_ABOUT THIS TASK_
Please render the material below as a Markdown table with the columns "Row" (a running number) and "Text," skipping any blank lines. Begin at the line that has "is (566, 1104).", stop after the line that has "cc-input is located", and keep the pictures out of the table.

_EXERCISE DATA_
● ● ● ● ●

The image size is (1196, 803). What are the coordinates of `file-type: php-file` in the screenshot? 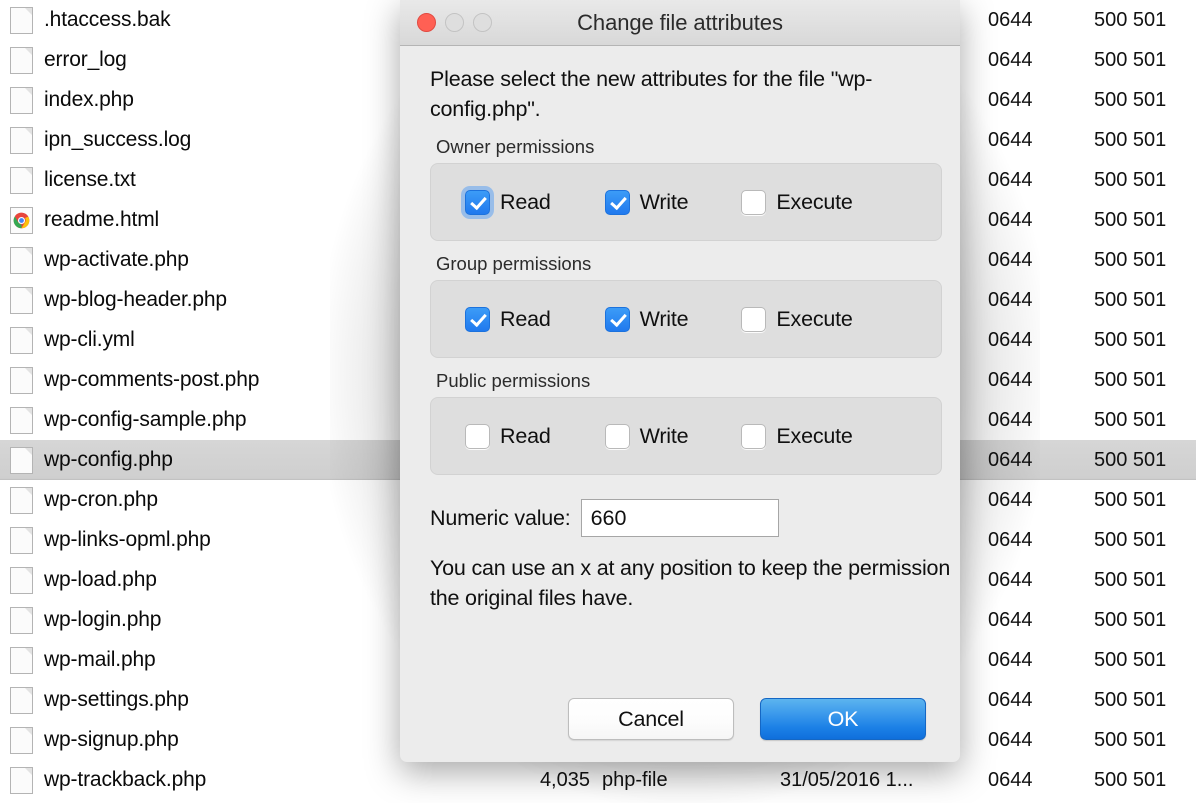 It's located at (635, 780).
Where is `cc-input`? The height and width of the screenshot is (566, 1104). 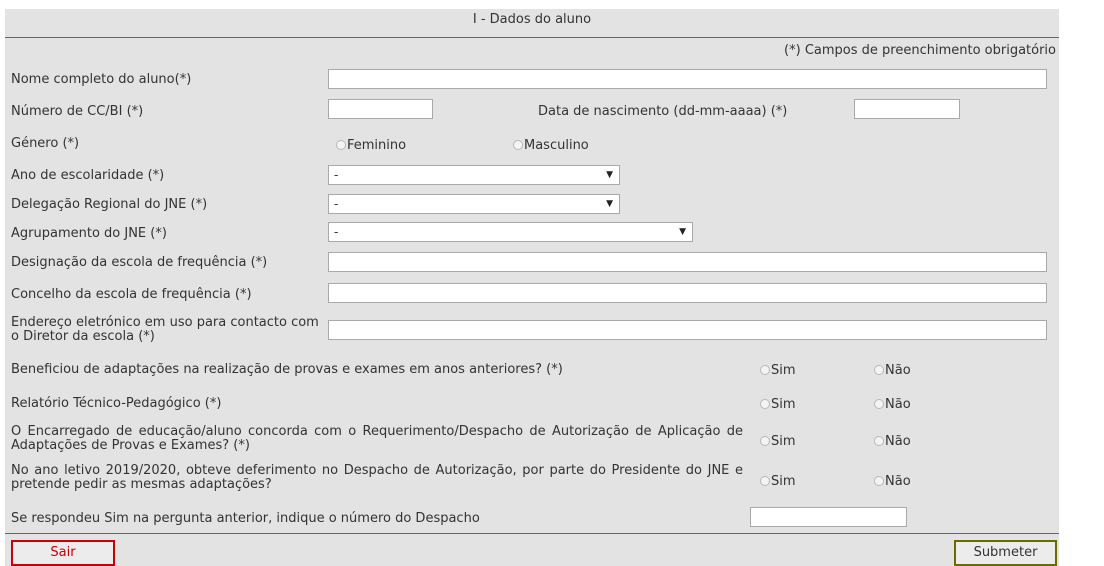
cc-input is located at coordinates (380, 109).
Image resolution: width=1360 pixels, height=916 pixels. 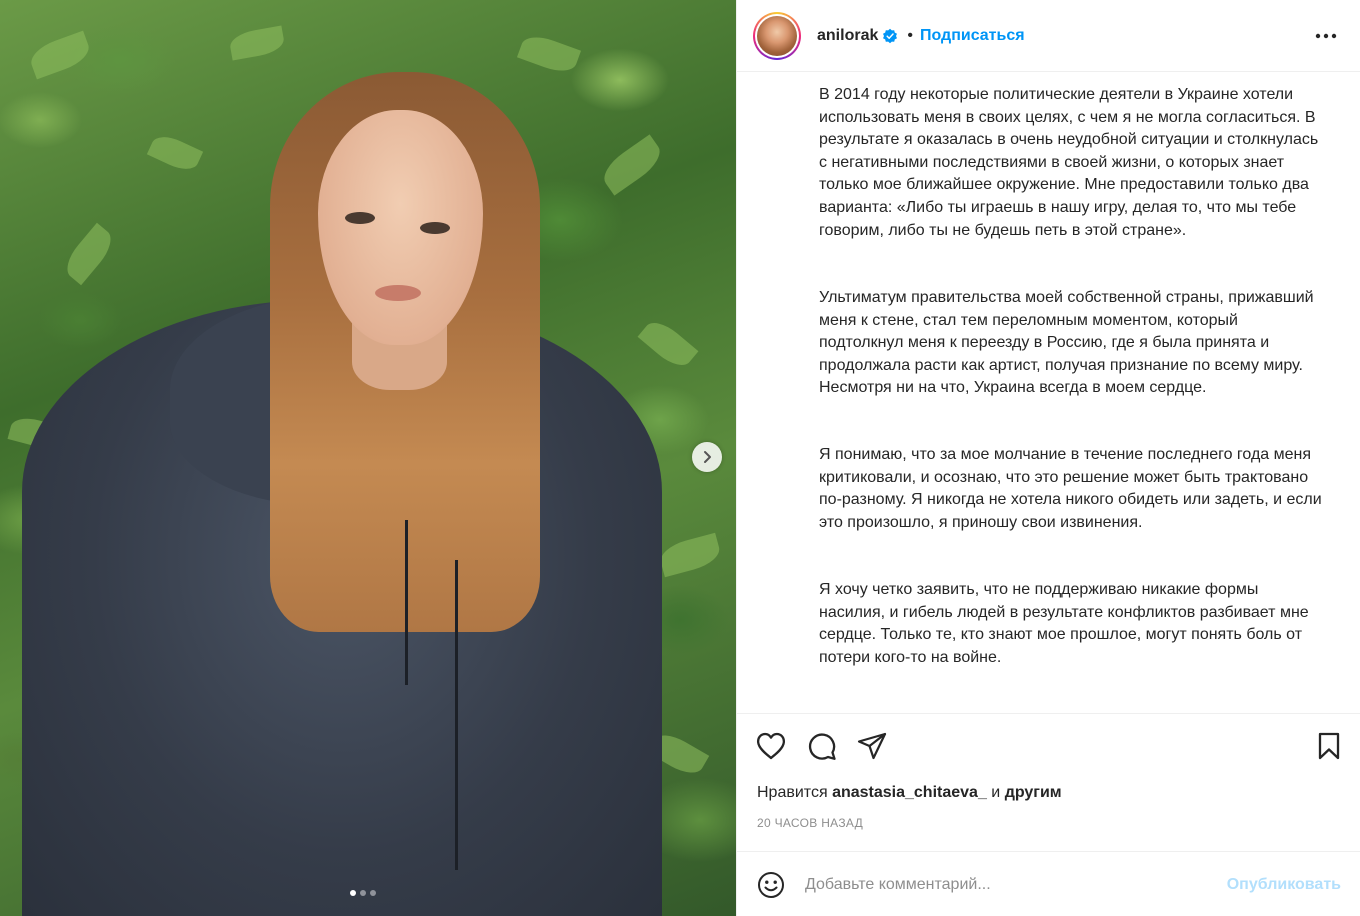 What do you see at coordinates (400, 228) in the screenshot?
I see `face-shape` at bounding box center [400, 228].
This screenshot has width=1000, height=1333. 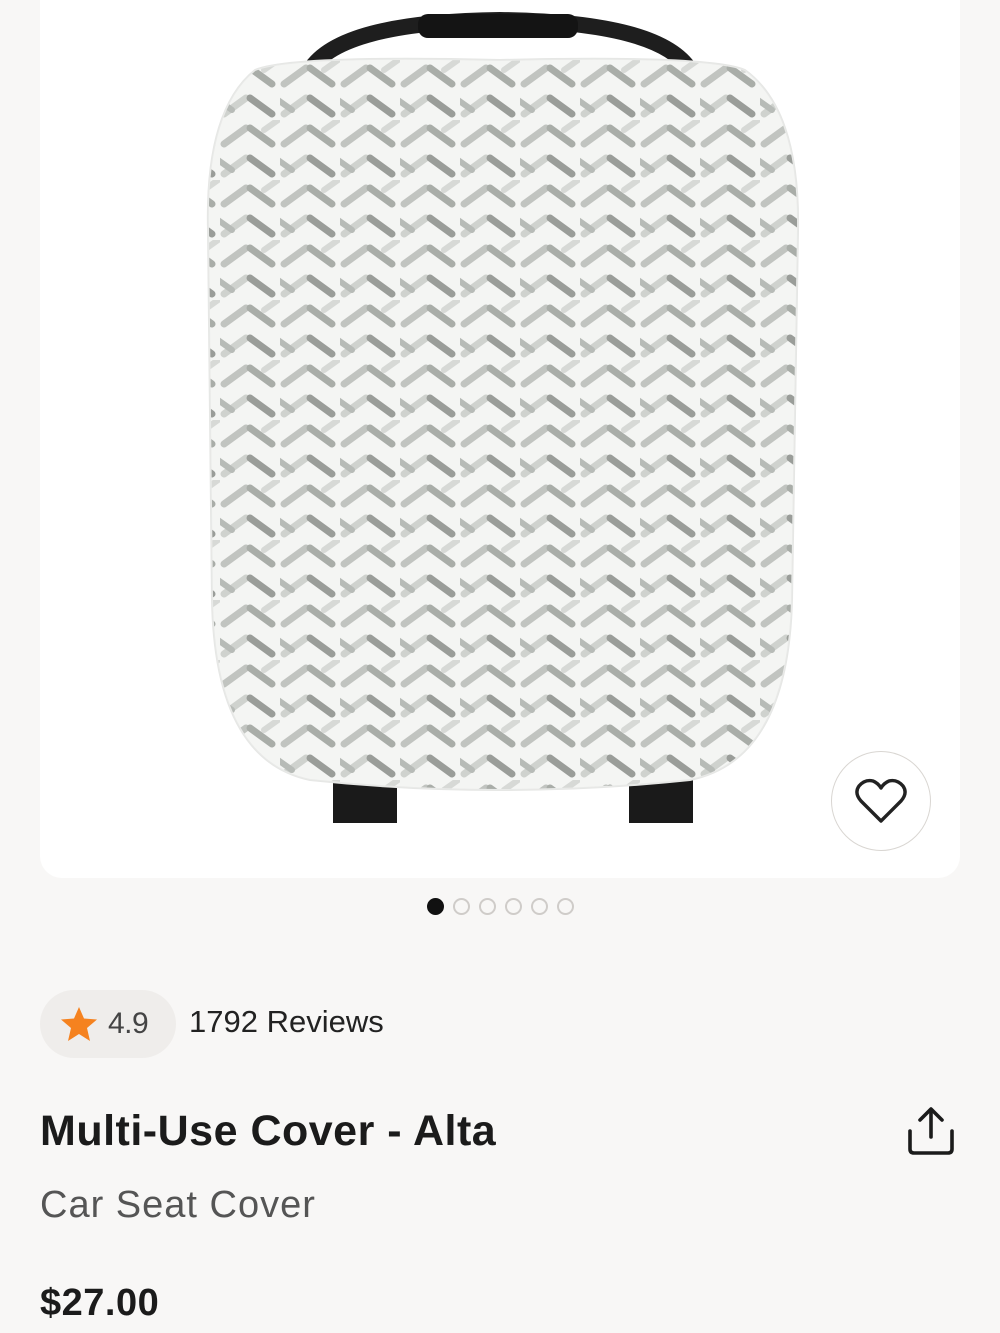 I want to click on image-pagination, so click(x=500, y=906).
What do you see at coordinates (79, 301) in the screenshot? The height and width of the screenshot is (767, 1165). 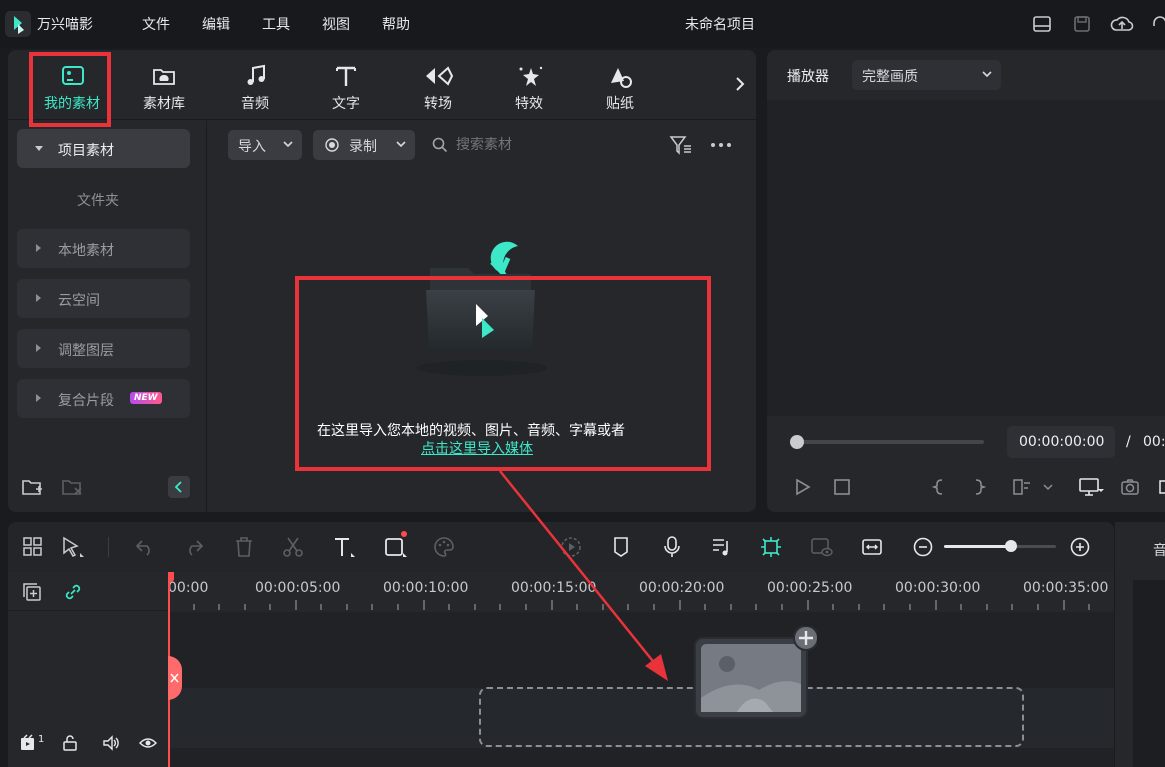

● ● ● ● ●

_WRITTEN REPLY_
| Row | Text |
|---|---|
| 1 | Where is `cc-input`? The height and width of the screenshot is (566, 1104).  |
| 2 | cc-input is located at coordinates (380, 109). |